----- Data
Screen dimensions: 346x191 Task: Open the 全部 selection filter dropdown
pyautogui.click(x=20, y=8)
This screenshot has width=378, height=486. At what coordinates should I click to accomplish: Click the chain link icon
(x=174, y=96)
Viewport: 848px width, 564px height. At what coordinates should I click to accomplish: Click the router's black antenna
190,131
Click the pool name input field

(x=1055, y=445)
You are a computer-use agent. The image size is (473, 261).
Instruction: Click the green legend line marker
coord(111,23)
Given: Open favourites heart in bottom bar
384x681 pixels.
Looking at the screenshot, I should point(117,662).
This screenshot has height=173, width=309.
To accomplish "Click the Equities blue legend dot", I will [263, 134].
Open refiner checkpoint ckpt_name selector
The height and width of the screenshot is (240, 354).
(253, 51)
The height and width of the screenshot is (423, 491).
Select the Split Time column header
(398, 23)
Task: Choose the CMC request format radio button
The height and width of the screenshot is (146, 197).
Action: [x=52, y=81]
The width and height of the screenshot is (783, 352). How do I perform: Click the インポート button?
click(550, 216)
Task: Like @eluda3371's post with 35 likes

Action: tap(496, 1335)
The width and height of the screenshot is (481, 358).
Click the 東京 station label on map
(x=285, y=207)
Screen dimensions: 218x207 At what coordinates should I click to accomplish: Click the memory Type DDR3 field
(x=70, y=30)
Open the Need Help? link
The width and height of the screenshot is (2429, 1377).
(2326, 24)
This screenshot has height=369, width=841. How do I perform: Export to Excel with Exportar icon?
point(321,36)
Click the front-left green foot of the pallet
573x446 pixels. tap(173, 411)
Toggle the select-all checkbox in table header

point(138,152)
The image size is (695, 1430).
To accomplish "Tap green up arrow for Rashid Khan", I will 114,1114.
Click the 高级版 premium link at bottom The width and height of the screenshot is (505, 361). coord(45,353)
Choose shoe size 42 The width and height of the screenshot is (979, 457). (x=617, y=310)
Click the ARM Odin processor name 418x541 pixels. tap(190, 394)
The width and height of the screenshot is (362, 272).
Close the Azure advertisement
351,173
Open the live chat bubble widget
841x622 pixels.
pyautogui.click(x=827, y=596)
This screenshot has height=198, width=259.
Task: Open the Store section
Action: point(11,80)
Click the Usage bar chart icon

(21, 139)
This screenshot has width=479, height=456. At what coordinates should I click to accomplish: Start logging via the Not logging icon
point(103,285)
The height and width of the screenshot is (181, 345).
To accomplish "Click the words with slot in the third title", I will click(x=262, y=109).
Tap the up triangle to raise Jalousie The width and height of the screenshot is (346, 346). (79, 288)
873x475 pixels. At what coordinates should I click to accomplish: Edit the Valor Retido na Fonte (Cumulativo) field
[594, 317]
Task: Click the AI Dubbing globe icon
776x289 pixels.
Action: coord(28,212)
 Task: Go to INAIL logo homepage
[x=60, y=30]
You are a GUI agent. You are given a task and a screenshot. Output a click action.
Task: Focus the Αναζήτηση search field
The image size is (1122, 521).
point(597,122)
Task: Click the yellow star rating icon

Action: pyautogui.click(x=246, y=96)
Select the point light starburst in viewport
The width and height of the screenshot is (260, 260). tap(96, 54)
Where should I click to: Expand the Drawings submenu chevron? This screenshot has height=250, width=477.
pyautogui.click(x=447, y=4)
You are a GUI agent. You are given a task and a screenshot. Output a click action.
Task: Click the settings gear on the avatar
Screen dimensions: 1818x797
----------
Work order: Which lines above include the word "bottom"? Return each one.

Task response:
Given: Open favourites heart in bottom bar
Click the 高级版 premium link at bottom The width and height of the screenshot is (505, 361). coord(45,353)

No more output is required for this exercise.